Publié le par MOUKILI LE LION

1363441_kada_640x280.jpg«Nous n'avons pas d'opposants en Libye. Ce ne sont que des groupes armés qui occupent quelques rues». D'une phrase, tout est dit : le colonel Kadhafi ne cèdera rien à la population libyenne, dont il nie les aspirations pro-démocratiques. Alors que les forces régulières progressent toujours à l'est de la Libye, préparant l'assaut de Benghazi, le leader libyen exclut à nouveau de «dialoguer» avec les rebelles, qu'il assimile à des agents d'Al-Qaïda.
Dans une interview au «Figaro» parue ce jeudi, le leader libyen élude les questions sur la violence de la réplique aux opposants. «Si on utilisait la force, il nous suffirait d'une seule journée» pour reprendre le contrôle du pays, fanfaronne-t-il. Déroulant toujours son hypothèse d'une rébellion soulevée par al-Qaïda, Kadhafi affirme que «des terroristes sont venus de l'étranger. Qu'ils quittent le pays, qu'ils regagnent l'Afghanistan, qu'ils retournent à Guantanamo».

Les rues de Benghazi quasi désertes

Paralèllement, Mouammar Kadhafi se dit prêt à l'indulgence vis-à-vis d'anciens hauts responsables ou officiers membres ou proches du Conseil national de transition (CNT) quoique «cette structure (n'en soit) pas une (...). Son dirigeant est un paumé, un pauvre type». «Ces gens-là ont été pris en otage. S’ils restent, je les pardonnerai, car ce n’est pas de leur faute», déclare-t-il.

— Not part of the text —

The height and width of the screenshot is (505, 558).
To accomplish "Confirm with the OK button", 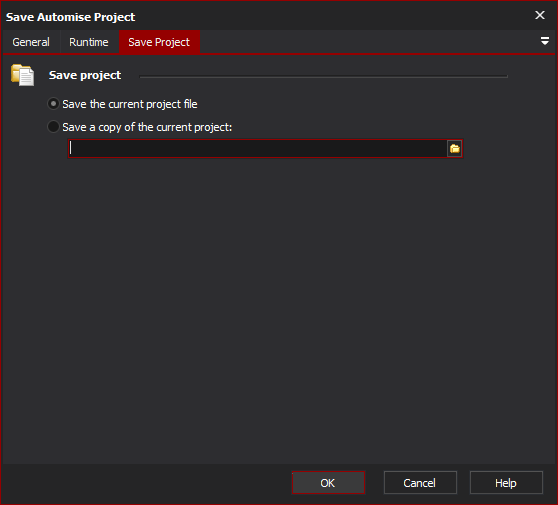I will pyautogui.click(x=328, y=483).
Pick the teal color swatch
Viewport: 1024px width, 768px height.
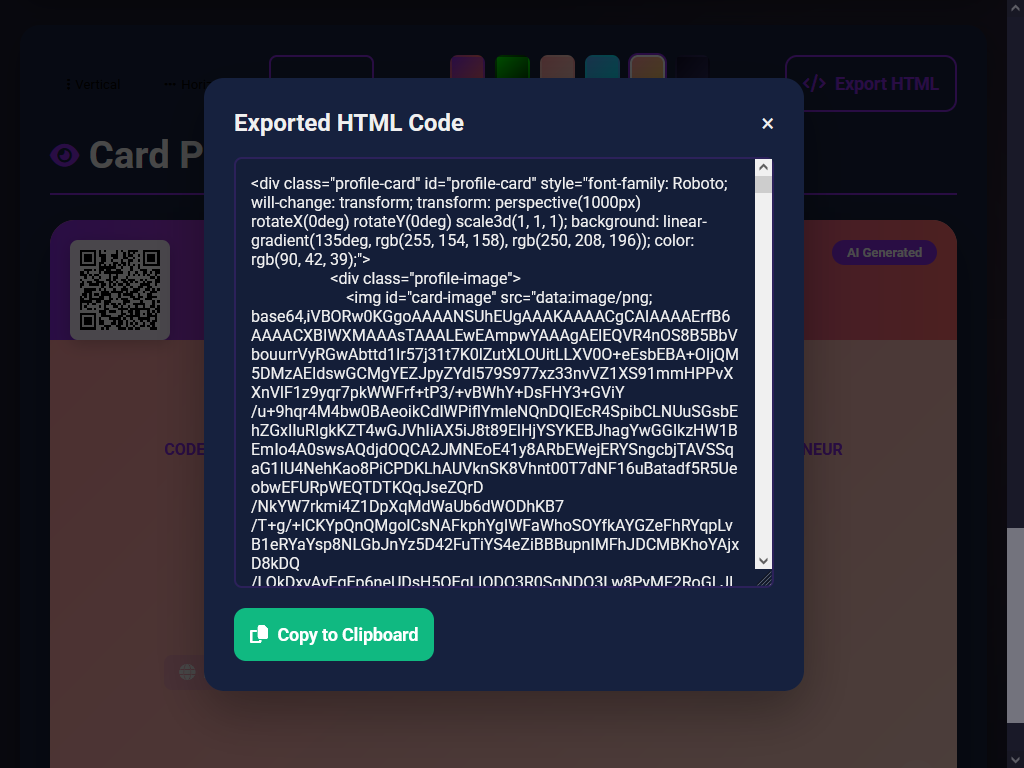pyautogui.click(x=602, y=68)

Mercredi soir, la télévision d'Etat a annoncé que la ville stratégique d'Ajdabiya avait été «purgée» des insurgés. Il restait difficile de savoir si les troupes gouvernementales avaient ou non repris le contrôle du dernier verrou insurgé avant Benghazi, car les combats n'avaient pas cessé dans la ville et aux alentours. Selon un médecin, au moins 26 personnes, dont 22 civils, ont été tuées dans cette ville depuis mardi, sous les raids aériens et les tirs d'artillerie lourde. «Les combats étaient terrifiants», a raconté le docteur Abdelkarim Mohammad, joint par téléphone. L'hôpital lui-même a été touché par un obus et une partie du personnel a été évacuée vers Benghazi, selon un autre médecin. Les partisans de Kadhafi contrôlaient mercredi la route entre les deux villes.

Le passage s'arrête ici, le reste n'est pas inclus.